Benoît Hamon commence à s’intéresser à cette idée environ un an avant la primaire, inspiré par les travaux de la députée européenne luxembourgeoise Mady Delvaux, qui fait le rapprochement entre raréfaction du travail et taxation des robots. Evoquée le 5 octobre dans une tribune publiée dans Les Echos, la proposition se retrouve propulsée au cœur de la campagne. Les autres candidats passent presque plus de temps à parler de la proposition du député des Yvelines que de leur propre programme.
Le candidat aura ainsi réussi à transformer les polémiques en avantage politique, notamment quand il refuse de participer à l’émission "Une ambition intime" sur M6. Officiellement, ce père de famille de deux petites filles dit ne pas vouloir mettre en scène sa vie privée.

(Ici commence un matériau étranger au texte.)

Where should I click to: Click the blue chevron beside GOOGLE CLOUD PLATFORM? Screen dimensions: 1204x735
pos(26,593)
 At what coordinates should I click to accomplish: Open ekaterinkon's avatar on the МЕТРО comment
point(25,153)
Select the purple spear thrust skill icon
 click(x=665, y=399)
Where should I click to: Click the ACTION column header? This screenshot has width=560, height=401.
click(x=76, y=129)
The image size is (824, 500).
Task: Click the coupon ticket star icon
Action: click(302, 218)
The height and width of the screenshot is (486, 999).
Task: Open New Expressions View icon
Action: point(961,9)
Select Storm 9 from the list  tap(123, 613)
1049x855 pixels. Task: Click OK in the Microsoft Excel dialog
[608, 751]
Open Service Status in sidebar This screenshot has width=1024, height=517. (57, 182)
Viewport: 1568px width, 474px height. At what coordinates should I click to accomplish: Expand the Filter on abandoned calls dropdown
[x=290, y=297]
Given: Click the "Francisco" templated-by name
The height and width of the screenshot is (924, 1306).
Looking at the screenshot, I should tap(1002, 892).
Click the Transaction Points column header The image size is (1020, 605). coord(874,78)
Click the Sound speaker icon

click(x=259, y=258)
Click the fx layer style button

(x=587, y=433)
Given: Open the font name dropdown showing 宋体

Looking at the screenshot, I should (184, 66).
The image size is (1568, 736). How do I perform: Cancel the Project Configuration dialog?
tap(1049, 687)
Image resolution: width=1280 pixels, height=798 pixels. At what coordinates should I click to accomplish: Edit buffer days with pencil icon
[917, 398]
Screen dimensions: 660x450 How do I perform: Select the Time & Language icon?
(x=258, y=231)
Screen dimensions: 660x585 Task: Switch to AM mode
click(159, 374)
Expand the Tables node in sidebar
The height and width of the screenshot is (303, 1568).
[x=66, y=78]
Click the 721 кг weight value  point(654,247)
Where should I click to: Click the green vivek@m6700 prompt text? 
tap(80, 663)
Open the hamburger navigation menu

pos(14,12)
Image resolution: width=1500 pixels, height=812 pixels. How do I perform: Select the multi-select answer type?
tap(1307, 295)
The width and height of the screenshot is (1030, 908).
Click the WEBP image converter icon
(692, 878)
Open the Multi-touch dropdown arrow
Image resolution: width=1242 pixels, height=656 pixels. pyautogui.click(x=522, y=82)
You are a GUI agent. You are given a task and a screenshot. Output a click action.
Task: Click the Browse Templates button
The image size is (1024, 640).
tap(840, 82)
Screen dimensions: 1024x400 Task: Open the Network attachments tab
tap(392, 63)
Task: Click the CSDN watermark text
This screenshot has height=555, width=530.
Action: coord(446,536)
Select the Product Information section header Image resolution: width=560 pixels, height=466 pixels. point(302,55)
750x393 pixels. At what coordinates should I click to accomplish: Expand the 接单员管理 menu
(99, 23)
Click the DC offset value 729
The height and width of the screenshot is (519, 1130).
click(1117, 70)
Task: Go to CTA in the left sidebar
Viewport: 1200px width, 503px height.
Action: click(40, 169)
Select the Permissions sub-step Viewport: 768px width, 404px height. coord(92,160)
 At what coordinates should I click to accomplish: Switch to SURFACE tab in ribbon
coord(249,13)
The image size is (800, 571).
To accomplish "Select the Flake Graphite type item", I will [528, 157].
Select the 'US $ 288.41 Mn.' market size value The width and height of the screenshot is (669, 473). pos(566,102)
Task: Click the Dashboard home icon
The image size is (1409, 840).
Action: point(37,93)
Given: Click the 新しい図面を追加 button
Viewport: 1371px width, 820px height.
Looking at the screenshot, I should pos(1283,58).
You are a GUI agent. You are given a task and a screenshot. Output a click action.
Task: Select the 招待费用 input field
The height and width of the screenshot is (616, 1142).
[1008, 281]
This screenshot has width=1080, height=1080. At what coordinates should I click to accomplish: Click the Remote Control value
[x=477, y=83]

Mais la production l’accuse d’avoir renoncé pour ne pas évoquer le métier de sa femme, cadre dans la grande entreprise LVMH. Lui évoque une vengeance face à son refus et rappelle qu'il a toujours veillé à ne pas exposer sa vie privée. "En quoi le fait que l’on connaisse ma compagne, que je mette en scène ma vie privée et ma famille change-t-il quoi que ce soit à la manière dont j’exerce mon mandat ?" demandait-il déjà en 2008, dans l’émission "Mots croisés".
Ma compagne n’a pas à supporter l’épreuve que j’ai choisie, avec une activité brutale, parfois difficile.
"Petit Ben" est ainsi parvenu à séduire les électeurs avec sa personnalité. "Il a su être naturel en n'hésitant pas à faire de l'humour dans ses meetings, estime Régis Juanico. C’est quelqu’un de très simple. Dans l’état d’esprit, il me fait penser aux joueurs de l’équipe de France de handball, extrêmement disponibles à la fin de leur match." A la fin de ses meetings, le candidat prend le temps de répondre aux questions, de serrer des mains, de parler avec les gens.
Mais comme dans toute campagne, il reste une part d’irrationnel dans la surprise Hamon. Ces derniers temps, les électeurs semblent se faire un plaisir de déjouer les pronostics. Comme le résume Régis Juanico : "Une élection, c'est le moment où un homme politique rencontre les aspirations politiques des électeurs. Et là, c’était tout simplement 'le moment Hamon'."